> TASK OBJECTIVE
Show all lines below holding the string "agent".
** Opening DATA TO EXAMINE block **
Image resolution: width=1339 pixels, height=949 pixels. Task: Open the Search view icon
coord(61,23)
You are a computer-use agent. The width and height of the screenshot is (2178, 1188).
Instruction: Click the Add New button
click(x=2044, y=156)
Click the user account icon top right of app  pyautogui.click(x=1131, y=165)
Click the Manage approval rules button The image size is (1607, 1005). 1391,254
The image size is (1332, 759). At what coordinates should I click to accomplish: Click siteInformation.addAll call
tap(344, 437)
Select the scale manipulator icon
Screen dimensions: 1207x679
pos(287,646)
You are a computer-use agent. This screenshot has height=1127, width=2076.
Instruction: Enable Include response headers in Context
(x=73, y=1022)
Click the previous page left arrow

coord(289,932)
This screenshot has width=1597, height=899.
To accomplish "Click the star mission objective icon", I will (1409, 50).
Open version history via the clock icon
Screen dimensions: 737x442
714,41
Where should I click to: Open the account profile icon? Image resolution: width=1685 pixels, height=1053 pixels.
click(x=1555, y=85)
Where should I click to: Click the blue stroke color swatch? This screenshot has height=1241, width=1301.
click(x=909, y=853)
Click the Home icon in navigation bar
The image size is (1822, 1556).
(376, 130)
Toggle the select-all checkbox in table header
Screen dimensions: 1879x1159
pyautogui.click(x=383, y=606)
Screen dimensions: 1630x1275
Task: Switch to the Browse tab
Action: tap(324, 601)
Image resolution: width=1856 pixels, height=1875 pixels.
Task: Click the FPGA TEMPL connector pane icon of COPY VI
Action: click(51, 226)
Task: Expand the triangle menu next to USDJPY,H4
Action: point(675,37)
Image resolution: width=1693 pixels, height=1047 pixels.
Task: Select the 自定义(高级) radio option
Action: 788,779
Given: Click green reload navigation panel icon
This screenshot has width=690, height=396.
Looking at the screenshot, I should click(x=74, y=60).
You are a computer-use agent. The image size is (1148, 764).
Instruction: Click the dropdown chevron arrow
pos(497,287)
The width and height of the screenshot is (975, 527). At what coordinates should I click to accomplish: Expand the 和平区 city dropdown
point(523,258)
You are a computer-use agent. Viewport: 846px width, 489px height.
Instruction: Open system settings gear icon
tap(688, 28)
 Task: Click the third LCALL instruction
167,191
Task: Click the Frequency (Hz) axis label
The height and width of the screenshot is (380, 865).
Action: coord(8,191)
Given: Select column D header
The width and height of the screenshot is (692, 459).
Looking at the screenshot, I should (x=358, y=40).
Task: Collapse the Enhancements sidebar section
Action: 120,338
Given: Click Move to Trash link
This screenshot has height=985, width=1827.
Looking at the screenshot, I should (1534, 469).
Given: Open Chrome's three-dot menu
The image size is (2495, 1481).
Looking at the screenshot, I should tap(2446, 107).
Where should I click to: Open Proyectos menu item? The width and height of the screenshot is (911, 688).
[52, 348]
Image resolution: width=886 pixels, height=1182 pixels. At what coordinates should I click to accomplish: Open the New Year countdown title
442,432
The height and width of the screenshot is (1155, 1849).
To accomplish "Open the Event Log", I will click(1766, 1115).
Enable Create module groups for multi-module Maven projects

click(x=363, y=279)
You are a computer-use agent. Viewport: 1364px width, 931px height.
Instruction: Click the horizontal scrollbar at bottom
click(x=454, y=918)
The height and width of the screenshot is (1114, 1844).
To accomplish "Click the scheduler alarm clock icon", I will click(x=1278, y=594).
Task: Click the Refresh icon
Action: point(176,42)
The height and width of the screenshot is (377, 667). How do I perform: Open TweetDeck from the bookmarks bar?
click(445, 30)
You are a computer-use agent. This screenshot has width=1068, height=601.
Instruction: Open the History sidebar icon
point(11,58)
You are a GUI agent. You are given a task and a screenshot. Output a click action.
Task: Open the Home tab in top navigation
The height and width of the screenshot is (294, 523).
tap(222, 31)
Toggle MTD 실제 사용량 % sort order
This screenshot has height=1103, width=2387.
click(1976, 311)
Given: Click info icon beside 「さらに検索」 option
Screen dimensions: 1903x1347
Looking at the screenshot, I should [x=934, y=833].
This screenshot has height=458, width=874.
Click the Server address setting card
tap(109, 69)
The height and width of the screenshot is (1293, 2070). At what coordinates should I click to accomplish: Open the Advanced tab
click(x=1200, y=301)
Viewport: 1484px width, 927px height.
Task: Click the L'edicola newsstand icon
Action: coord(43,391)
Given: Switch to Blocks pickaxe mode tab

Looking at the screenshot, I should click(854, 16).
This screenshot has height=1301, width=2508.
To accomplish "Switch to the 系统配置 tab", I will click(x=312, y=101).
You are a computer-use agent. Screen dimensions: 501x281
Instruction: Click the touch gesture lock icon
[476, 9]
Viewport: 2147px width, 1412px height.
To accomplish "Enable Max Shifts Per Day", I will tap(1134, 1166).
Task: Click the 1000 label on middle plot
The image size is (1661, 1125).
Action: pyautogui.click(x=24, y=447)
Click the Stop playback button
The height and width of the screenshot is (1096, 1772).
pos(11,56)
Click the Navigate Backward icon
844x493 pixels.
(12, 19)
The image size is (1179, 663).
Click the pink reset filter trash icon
** Closing DATA TO EXAMINE block **
> RESULT
You are a computer-use agent. The width and height of the screenshot is (2178, 1188).
You are a computer-use agent. This screenshot has height=1127, width=2076.
You are a computer-use agent. The image size is (1148, 764).
You are a computer-use agent. Viewport: 846px width, 489px height.
You are a computer-use agent. Viewport: 1364px width, 931px height.
You are a computer-use agent. This screenshot has width=1068, height=601.
You are a GUI agent. You are given a task and a screenshot. Output a click action.
You are a computer-use agent. Screen dimensions: 501x281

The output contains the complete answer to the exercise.